## Work to complete
**1.** In the news article about the Harrison billboard case, list every dollar amount mentioned.
**2.** Summarize the article on the Harrison billboard case in two sentences.
**3.** Pick up the article about the Harrison billboard vandalism right after its final sentence and keep writing it.
BEGIN Exercise passage
Painter of ‘Love’ pleads, is fined

Man, 47, defaced sign in Harrison

A 47-year-old Fayetteville man was found guilty Wednesday of misdemeanor criminal mischief in the vandalism of a Harrison billboard last fall.

Chad Everett Watkins, previously of Harrison, pleaded no contest in connection to the Nov. 29 spray painting of a billboard on the the U.S. 62/65 bypass.

The billboard’s message was changed from “Anti-Racist is a Code Word for Anti-White” to “Anti-Racist is a Code Word for Love.”

Watkins’ trial was scheduled for 1 p.m. Wednesday in Harrison District Court, but he reached a plea agreement with City Attorney Van Younes, who prosecuted the case, before the trial began.

“He entered a no contest plea, and I found him guilty based on that plea,” Judge Fred Kirkpatrick said. “I really thought there would be a trial. … I just thought because of what was involved here there would be a hearing.”

Kirkpatrick said he ordered Watkins to pay $500 to the court. That included a $340 fine, $100 in court costs and $60 in fees. Also, the judge ordered Watkins to pay $769 in restitution to Harrison Sign Co.
END Exercise passage
BEGIN Record extracts
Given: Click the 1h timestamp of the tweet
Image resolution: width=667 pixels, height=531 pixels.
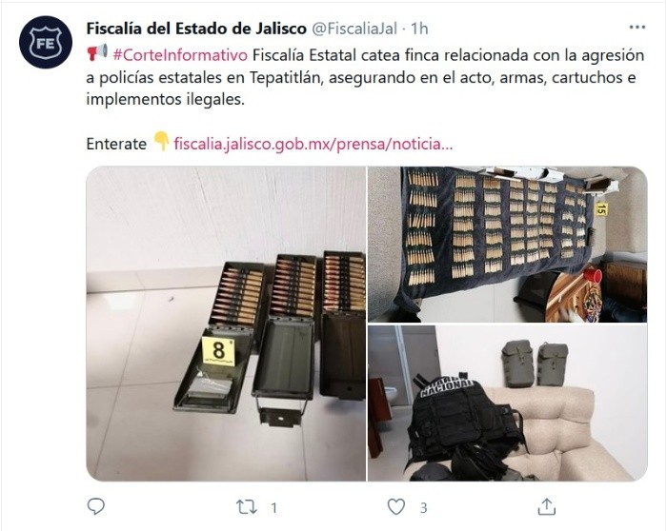Looking at the screenshot, I should (419, 29).
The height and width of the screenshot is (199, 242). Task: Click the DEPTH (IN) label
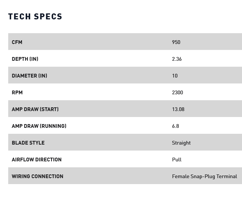(x=25, y=59)
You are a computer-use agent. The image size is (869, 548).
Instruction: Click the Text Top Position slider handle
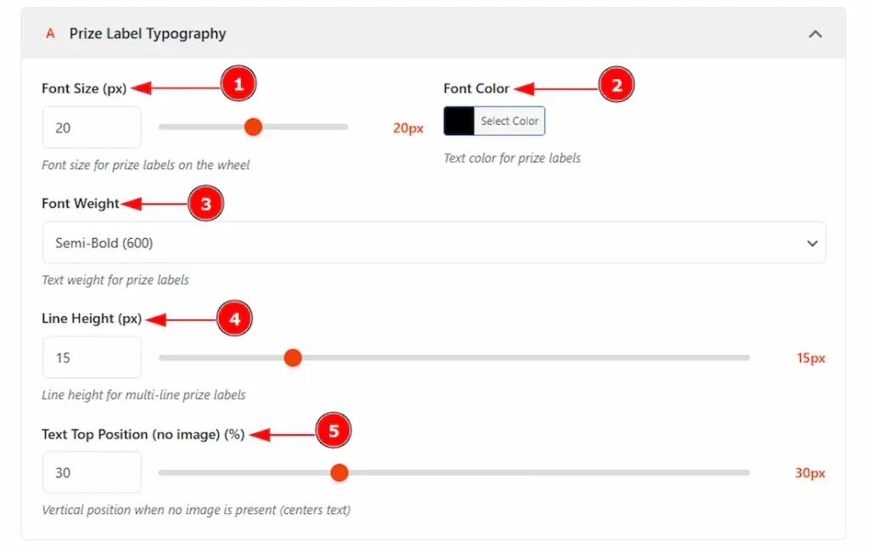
END Record extracts
## Answers
**1.**
- $500
- $340
- $100
- $60
- $769

**2.** Chad Everett Watkins, a 47-year-old Fayetteville man, pleaded no contest and was found guilty Wednesday of misdemeanor criminal mischief for the Nov. 29 spray painting of a Harrison billboard, which changed its message from "Anti-Racist is a Code Word for Anti-White" to "Anti-Racist is a Code Word for Love." Judge Fred Kirkpatrick ordered him to pay $500 to the court and $769 in restitution to Harrison Sign Co.

**3.**
Matt Campbell of Little Rock, Watkins’ attorney, said his client is now a full-time student at the University of Arkansas at Fayetteville.

“A plea offer that didn’t include probation allows him to move on and not have this hanging over him for years,” Campbell said via email.

Watkins said he had no comment regarding the plea.

Harrison Mayor Jeff Crockett said he was also surprised to hear about the plea agreement.

“Wrong is wrong,” said Crockett, referring to the vandalism. “It should not have been done. It was somebody else’s property that shouldn’t have been damaged. I don’t agree with the message on the sign, but whether I agree with it or not, it’s not anybody’s right to deface it. From the beginning, I said restitution should be made, and that’s what happened. He paid restitution for the damages and also was fined.”

The billboard went up Oct. 15 and sparked aprotest and a local counter-campaign called “Love Your Neighbor” from the Harrison Community Task Force on Race Relations and the Rotary Club. The city has long fought a reputation for racial intolerance dating back to riots more than a century ago.

Nobody has taken responsibility for paying to display the billboard’s original message.

Claude West, who owns Harrison Sign Co., said a “young man” leased the billboard and said the message referred to the government. The man told West that anyone who complains about the government is called a “racist,” apparently referring to the fact that PresidentBarack Obama is black.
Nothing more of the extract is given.